Aria2015 · 05/05/2022 13:42

My dd is the same age and she goes to nursery a few hours a week (so seemingly what you've been recommended). I don't think it's made any impact on her speech. My son was at home with me full time until 3 years old, he was speaking in sentences by this age. My dd only says a handful of words but like your dd, she understands everything (in fact I have to be careful what I say around her!). I honestly wouldn't do anything you don't want to. Now I have two dcs I really can fully appreciate what everyone always told me with my first, and that is that they're all different and do things at their own pace.

RowanAlong · 05/05/2022 13:44

Listen to your gut, definitely. Keep her with you, at this age, talk to her lots, and carry on taking her out and about to groups with other children.

ChiefWiggumsBoy · 05/05/2022 13:45

My twins went to nursery from 8 months (early babies) and were speech delayed so it certainly didn’t help.

I think this might have come from reports of pandemic babies who have lost out on socialisation due to lockdowns and masks? If you’re taking her to baby classes and such then I think that’s fine.

BendingSpoons · 05/05/2022 13:52

Another SLT here. I disagree with your consultant. 1:1 time with an adult is the most helpful thing, as you can match your language to her interest in the moment. If you were struggling to interact with her at home then nursery might be beneficial but it sounds like you are doing great!

I think from 3, nursery is beneficial for most children in widening vocabularies and developing interaction skills, although this can be done in other ways too. It makes me cross it is recommended as blanket advice before that, potentially putting families under financial strain.

BendingSpoons · 05/05/2022 13:56

@ChildrenGrowingUpTooFast I had a similar experience. Both of mine have progressed well with talking, but my youngest spoke much earlier thanks to the constant stream of language from DD! However I don't think this happens as much in nursery where they are the same age. An 18m old is likely to be in a room with under 2s, so even those with good language skills probably haven't developed the social skills to 'parent' the others in the way they often do at 3/4.

MotherOfDragon20 · 05/05/2022 14:01

my daughter sounds exactly like yours. 18 months points at everything, great non verbal communication and very good (maybe even advanced? Understand) but only has about 7 words. She has been in nursery 5 mornings since 12 months and while she absolutely loves it and definitely gets a lot from it, it obviously hasn’t improved her speech much. It just takes some kids longer with some things, as long as there are no other development concerns I would just continue as you are and give her more time.

Franca123 · 05/05/2022 14:04

My clingy, fussy and shy 14 month is a different child since starting nursery so I wouldn't worry too much about her missing you. My daughter can't wait to get in there. My son is nearly 3 and has been in nursery from about 14months. His speech is excellent. I think they're forced to articulate more with strangers than they are with their parents. Having said that, it seems your consultant is trying to solve a problem which doesn't exist.

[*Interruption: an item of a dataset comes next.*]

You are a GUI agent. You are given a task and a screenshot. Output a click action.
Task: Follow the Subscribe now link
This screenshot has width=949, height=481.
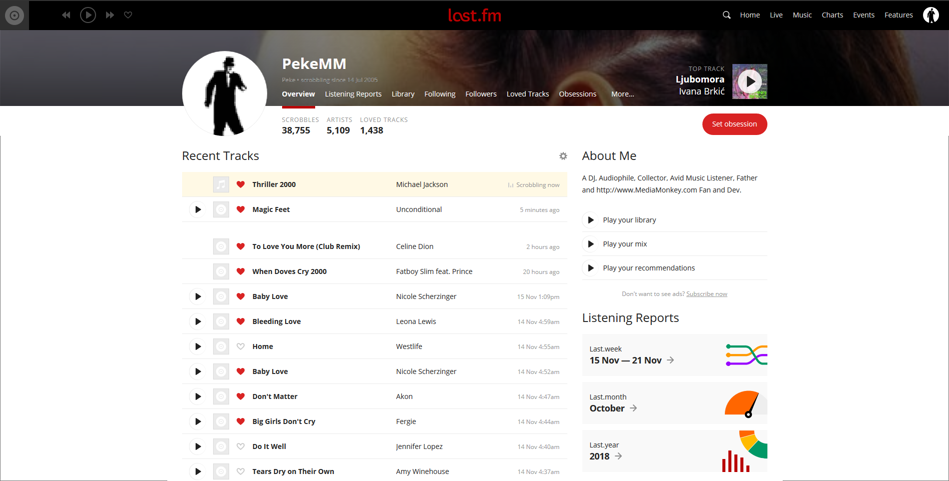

Lottapianos · 05/05/2022 14:12

'It makes me cross it is recommended as blanket advice before that, potentially putting families under financial strain'

Very much agree. It's also very undermining for parents, who can provide everything a child needs in order to develop attention, language and play skills at that age. I'm a big fan of nurseries for children aged 3 and over, but the idea that they are a magical solution to all developmental issues is just wrong

Outwiththenorm · 05/05/2022 14:16

Agree with pps that nursery wouldn’t help and that more adult input may be needed. We’ve found that our DS’s speech comes on leaps and bounds after spending time on holiday with other family members or with our friends. He really wants to make himself understood. (He also started walking while visiting grandparents on holiday.)